To strengthen your remediation capabilities, it is simply not enough that security solutions alert to potential areas of risk or threat. Your team must have an easy and automated way to prioritize those alerts and assess threats in context.
3. What is your TCO?
The Total Cost of Ownership (TCO) is another important piece of the puzzle. When considering the various solutions for assessing your security in the cloud, ask yourself:
- How long will your team need to work in order to implement the tool?
- How much intra-organization friction will it cause? How many integration points will I need to perform?
- Will I get good enough coverage after spending this amount of time? Will I need to invest additional resources as my cloud environment grows to have this coverage?
Since CSPM solutions provide key capabilities for DevOps, Security, IT, and GRC teams alike, you need tools that contribute to the required collaboration necessary to achieve security and compliance outcomes in the future without wasting precious resources.
4. Are these tools born to the cloud and are they cloud-native?

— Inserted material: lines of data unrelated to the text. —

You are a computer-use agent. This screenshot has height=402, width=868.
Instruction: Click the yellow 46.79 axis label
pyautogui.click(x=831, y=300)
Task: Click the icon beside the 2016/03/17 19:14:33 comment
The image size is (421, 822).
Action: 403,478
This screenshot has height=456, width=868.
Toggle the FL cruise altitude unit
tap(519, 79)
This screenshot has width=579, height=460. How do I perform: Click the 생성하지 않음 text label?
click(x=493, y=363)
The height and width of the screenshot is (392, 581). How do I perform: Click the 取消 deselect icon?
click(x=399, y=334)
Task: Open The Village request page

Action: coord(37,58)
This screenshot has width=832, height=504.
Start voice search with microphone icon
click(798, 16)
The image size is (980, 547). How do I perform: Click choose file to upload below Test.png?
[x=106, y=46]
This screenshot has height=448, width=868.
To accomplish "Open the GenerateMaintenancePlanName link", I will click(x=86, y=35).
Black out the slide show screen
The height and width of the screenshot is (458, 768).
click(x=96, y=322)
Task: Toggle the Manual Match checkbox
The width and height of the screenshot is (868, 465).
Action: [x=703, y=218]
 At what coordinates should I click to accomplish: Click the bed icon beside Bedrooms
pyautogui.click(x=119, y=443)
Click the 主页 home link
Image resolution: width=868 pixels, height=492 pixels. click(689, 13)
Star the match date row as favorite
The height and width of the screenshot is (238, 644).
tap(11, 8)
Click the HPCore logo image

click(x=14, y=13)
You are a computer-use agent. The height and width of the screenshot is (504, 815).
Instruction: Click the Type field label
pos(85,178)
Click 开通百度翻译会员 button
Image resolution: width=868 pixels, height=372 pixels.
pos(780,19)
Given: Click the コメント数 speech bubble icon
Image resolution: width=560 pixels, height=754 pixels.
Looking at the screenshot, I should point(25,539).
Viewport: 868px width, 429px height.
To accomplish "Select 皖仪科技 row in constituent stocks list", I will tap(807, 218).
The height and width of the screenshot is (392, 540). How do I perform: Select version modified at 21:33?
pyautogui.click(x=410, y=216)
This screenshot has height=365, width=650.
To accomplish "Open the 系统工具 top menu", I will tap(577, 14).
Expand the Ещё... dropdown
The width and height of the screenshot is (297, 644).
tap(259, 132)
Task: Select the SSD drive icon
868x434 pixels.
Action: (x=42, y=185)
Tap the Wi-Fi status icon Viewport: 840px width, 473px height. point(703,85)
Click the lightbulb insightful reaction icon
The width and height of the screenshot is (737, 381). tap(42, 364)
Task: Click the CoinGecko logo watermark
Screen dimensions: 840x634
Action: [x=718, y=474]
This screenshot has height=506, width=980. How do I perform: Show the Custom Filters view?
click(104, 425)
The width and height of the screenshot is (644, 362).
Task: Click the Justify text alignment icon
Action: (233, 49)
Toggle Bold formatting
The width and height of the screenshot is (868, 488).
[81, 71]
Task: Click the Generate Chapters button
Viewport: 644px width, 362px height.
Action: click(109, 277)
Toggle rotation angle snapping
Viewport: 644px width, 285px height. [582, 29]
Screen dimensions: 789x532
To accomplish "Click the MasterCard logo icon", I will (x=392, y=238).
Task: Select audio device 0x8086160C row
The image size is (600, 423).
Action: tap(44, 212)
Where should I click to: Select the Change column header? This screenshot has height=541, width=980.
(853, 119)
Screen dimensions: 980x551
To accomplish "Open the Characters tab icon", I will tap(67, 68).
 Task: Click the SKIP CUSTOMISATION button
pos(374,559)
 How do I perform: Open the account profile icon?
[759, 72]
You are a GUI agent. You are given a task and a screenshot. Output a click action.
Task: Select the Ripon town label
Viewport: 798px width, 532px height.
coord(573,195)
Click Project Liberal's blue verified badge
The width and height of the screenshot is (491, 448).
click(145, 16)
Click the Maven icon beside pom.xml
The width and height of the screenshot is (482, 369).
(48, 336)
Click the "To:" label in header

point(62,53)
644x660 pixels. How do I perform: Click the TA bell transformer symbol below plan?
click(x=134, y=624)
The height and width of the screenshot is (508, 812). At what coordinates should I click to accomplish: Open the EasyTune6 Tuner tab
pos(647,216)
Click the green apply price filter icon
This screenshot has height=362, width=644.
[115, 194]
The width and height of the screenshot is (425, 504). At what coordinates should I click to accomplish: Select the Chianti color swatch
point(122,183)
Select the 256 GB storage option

As we discussed above, cloud security differs from what we are used to with on-prem environments. The same issues have both a different meaning and a different mitigation strategy on-prem and in the cloud.
For example, if you have 20 spot instances running the same image that have a vulnerability or misconfiguration, will you see it as 1 issue or 20 unrelated issues? A proper CSPM solution must be able to understand that they are all copies of the same image.
Mitigation strategies must also be adapted and relevant in the cloud. Many times in the cloud you ‘refresh’ images rather than fix them, leaving your organization exposed. But cloud best practice isn’t just to patch transform your images, but to recreate them from scratch using newer versions. Make sure that the products you are using are compatible with the cloud way of doing things, and can provide adequate recommendations for action.
Upgrade your CSPM today
To determine if your CSPM tool can help you achieve holistic cloud security, ask yourself these four questions outlined above.
CSPM tools should live up to their name and provide real management of the cloud security posture, regardless of where in the technology stack the issues lies.